[Transcript of Episode #39 of The Crime Lab COACH Cast]…
The recent decision to order a new trial for James Genrich who was convicted of a series of bombings in Colorado in the early 1990s has extended a fiery debate about the legitimacy of certain forensic methods commonly applied in the investigation of criminal matters.
Central to the Genrich decision is the credibility of tool mark identification as a valid form of scientific evidence. Tool mark identification is a forensic laboratory discipline in which properly trained and equipped experts are able to conclusively determine that markings left on a substrate such as a cut wire, for example, were made by a particular tool. The person in possession of that tool will then have some difficult questions to answer.

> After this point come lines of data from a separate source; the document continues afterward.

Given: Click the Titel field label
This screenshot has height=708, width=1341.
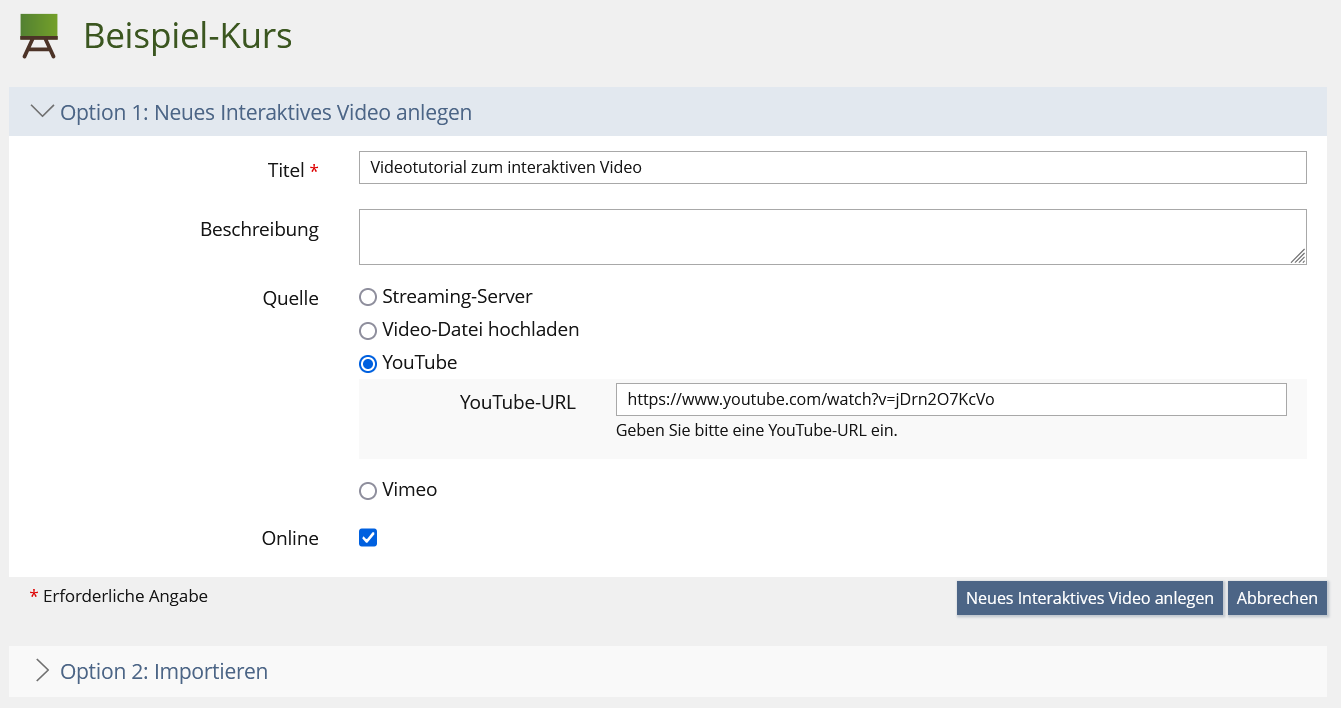Looking at the screenshot, I should point(286,171).
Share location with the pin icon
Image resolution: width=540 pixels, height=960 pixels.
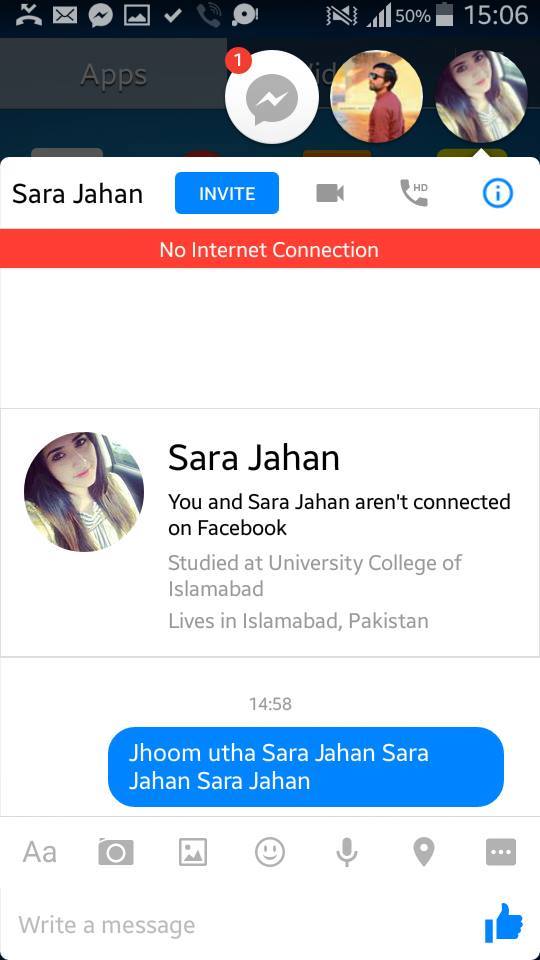coord(424,852)
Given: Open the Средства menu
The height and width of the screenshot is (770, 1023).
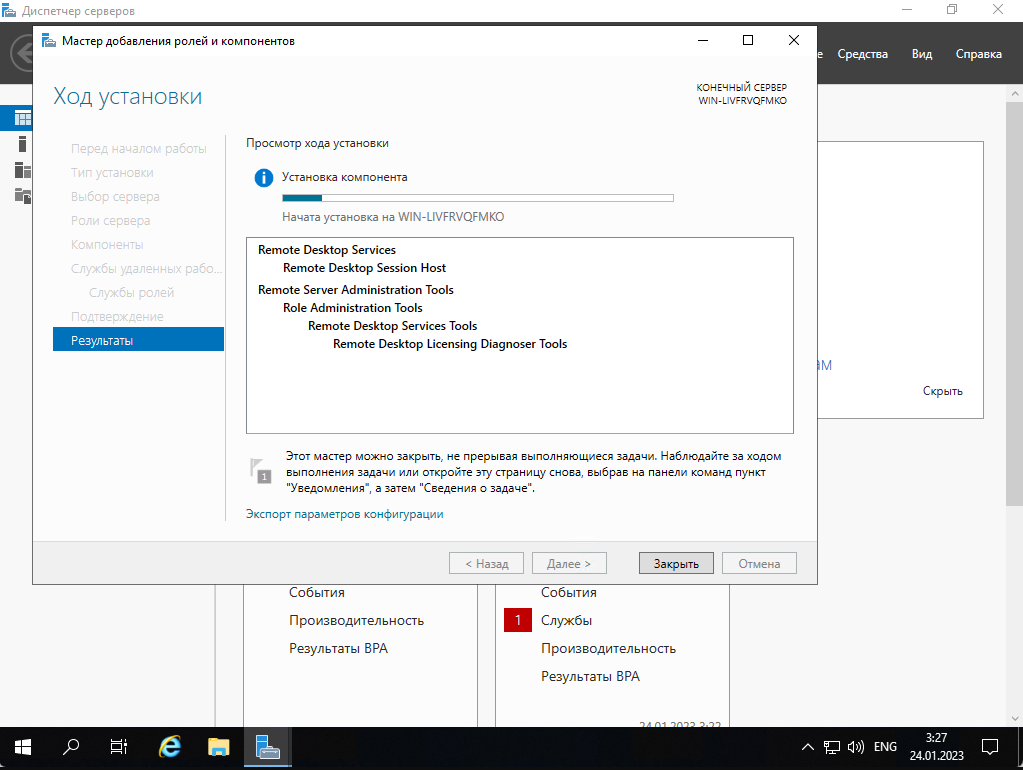Looking at the screenshot, I should (862, 54).
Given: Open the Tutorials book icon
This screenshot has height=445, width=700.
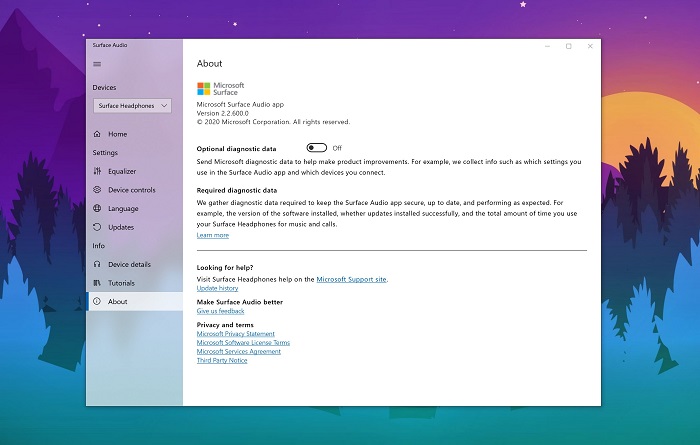Looking at the screenshot, I should point(97,283).
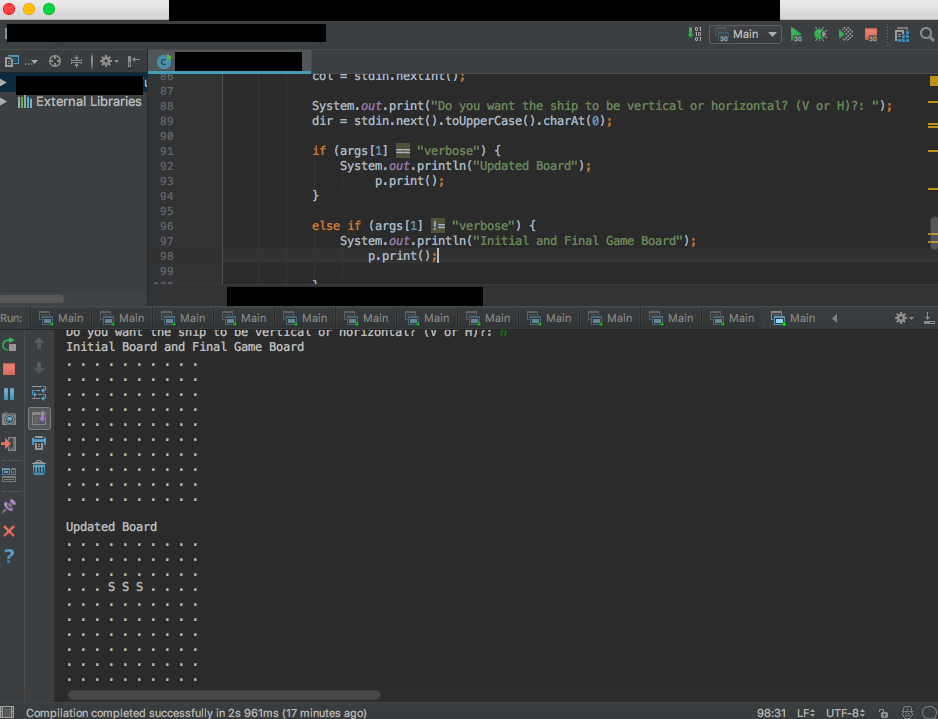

A key piece of evidence used to convict Genrich was expert testimony by Agent John O’Neil that reported tool marks made in the construction of the bomb(s) could only have been made by tools owned by Genrich.
The Innocence Project, a non-profit advocacy organization, has been at the forefront of such challenges for decades. They are adept at leveraging their legal prowess, celebrity, and impressive donor funding to overturn convictions and question the legitimacy of evidence that often leads to such convictions.
In my 2019 textbook, Crime Lab Report – An Anthology on Forensic Science in the Era of Criminal Justice Reform, I provide a history and perspective on “innocence activism” and its goal to reform our criminal justice system, and I was critical of the Innocence Project for their often wild and overly-generalized claims that forensic evidence is flawed or unreliable.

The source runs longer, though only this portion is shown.